### [What to work on]
Output each record exactly, with nothing omitted.

### [Provided data]

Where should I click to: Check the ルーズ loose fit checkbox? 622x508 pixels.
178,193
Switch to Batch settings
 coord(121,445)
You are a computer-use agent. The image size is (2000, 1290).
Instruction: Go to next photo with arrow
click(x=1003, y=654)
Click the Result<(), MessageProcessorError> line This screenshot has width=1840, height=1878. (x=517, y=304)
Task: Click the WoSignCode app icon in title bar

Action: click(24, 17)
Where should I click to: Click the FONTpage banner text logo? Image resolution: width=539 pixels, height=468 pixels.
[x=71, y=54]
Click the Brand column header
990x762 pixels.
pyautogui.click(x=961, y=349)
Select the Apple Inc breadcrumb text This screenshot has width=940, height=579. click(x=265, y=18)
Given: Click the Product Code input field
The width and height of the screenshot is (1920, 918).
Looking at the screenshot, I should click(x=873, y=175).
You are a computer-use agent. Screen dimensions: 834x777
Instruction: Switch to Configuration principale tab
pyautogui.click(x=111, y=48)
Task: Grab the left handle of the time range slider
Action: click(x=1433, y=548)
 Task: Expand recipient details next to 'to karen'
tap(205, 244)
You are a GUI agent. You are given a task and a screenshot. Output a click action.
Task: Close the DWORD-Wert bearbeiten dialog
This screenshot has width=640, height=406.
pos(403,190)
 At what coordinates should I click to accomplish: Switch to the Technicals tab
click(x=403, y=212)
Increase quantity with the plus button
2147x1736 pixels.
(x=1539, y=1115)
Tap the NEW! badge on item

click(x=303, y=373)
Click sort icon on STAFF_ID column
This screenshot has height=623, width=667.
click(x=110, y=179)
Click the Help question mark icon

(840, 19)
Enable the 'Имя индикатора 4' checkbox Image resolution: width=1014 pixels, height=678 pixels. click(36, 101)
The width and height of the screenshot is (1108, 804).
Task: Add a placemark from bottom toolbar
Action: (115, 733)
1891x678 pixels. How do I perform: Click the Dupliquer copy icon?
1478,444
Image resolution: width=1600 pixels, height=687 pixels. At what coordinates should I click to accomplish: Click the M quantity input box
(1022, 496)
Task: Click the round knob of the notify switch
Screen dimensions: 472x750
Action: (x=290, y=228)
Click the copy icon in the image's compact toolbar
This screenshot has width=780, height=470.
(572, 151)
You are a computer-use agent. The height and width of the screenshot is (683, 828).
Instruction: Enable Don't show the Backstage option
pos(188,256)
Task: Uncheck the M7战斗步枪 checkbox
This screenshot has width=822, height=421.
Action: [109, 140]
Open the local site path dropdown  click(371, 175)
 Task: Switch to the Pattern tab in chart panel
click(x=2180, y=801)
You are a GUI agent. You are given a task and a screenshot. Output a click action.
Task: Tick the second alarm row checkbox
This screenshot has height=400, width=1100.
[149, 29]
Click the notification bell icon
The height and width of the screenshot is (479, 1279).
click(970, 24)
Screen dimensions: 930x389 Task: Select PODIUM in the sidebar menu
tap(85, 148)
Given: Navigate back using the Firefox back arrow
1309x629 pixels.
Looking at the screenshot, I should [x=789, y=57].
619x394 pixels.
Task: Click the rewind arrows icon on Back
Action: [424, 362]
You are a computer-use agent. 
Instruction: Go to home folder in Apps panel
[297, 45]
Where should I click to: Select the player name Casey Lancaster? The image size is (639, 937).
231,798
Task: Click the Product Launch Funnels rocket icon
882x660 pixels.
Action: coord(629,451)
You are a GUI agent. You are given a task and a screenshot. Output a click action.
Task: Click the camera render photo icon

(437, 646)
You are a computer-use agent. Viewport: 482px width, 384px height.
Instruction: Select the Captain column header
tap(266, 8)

### [Solution for this exercise]
Where should I click to: Check the ルーズ loose fit checkbox? 622x508 pixels.
178,193
Switch to Batch settings
 coord(121,445)
You are a computer-use agent. The image size is (2000, 1290).
Instruction: Go to next photo with arrow
click(x=1003, y=654)
Click the Result<(), MessageProcessorError> line This screenshot has width=1840, height=1878. (x=517, y=304)
Task: Click the WoSignCode app icon in title bar

Action: click(24, 17)
Where should I click to: Click the FONTpage banner text logo? Image resolution: width=539 pixels, height=468 pixels.
[x=71, y=54]
Click the Brand column header
990x762 pixels.
pyautogui.click(x=961, y=349)
Select the Apple Inc breadcrumb text This screenshot has width=940, height=579. click(x=265, y=18)
Given: Click the Product Code input field
The width and height of the screenshot is (1920, 918).
Looking at the screenshot, I should click(x=873, y=175).
You are a computer-use agent. Screen dimensions: 834x777
Instruction: Switch to Configuration principale tab
pyautogui.click(x=111, y=48)
Task: Grab the left handle of the time range slider
Action: click(x=1433, y=548)
 Task: Expand recipient details next to 'to karen'
tap(205, 244)
You are a GUI agent. You are given a task and a screenshot. Output a click action.
Task: Close the DWORD-Wert bearbeiten dialog
This screenshot has width=640, height=406.
pos(403,190)
 At what coordinates should I click to accomplish: Switch to the Technicals tab
click(x=403, y=212)
Increase quantity with the plus button
2147x1736 pixels.
(x=1539, y=1115)
Tap the NEW! badge on item

click(x=303, y=373)
Click sort icon on STAFF_ID column
This screenshot has height=623, width=667.
click(x=110, y=179)
Click the Help question mark icon

(840, 19)
Enable the 'Имя индикатора 4' checkbox Image resolution: width=1014 pixels, height=678 pixels. click(36, 101)
The width and height of the screenshot is (1108, 804).
Task: Add a placemark from bottom toolbar
Action: (115, 733)
1891x678 pixels. How do I perform: Click the Dupliquer copy icon?
1478,444
Image resolution: width=1600 pixels, height=687 pixels. At what coordinates should I click to accomplish: Click the M quantity input box
(1022, 496)
Task: Click the round knob of the notify switch
Screen dimensions: 472x750
Action: (x=290, y=228)
Click the copy icon in the image's compact toolbar
This screenshot has width=780, height=470.
(572, 151)
You are a computer-use agent. The height and width of the screenshot is (683, 828).
Instruction: Enable Don't show the Backstage option
pos(188,256)
Task: Uncheck the M7战斗步枪 checkbox
This screenshot has width=822, height=421.
Action: [109, 140]
Open the local site path dropdown  click(371, 175)
 Task: Switch to the Pattern tab in chart panel
click(x=2180, y=801)
You are a GUI agent. You are given a task and a screenshot. Output a click action.
Task: Tick the second alarm row checkbox
This screenshot has height=400, width=1100.
[149, 29]
Click the notification bell icon
The height and width of the screenshot is (479, 1279).
click(970, 24)
Screen dimensions: 930x389 Task: Select PODIUM in the sidebar menu
tap(85, 148)
Given: Navigate back using the Firefox back arrow
1309x629 pixels.
Looking at the screenshot, I should [x=789, y=57].
619x394 pixels.
Task: Click the rewind arrows icon on Back
Action: [424, 362]
You are a computer-use agent. 
Instruction: Go to home folder in Apps panel
[297, 45]
Where should I click to: Select the player name Casey Lancaster? The image size is (639, 937).
231,798
Task: Click the Product Launch Funnels rocket icon
882x660 pixels.
Action: coord(629,451)
You are a GUI agent. You are given a task and a screenshot. Output a click action.
Task: Click the camera render photo icon

(437, 646)
You are a computer-use agent. Viewport: 482px width, 384px height.
Instruction: Select the Captain column header
tap(266, 8)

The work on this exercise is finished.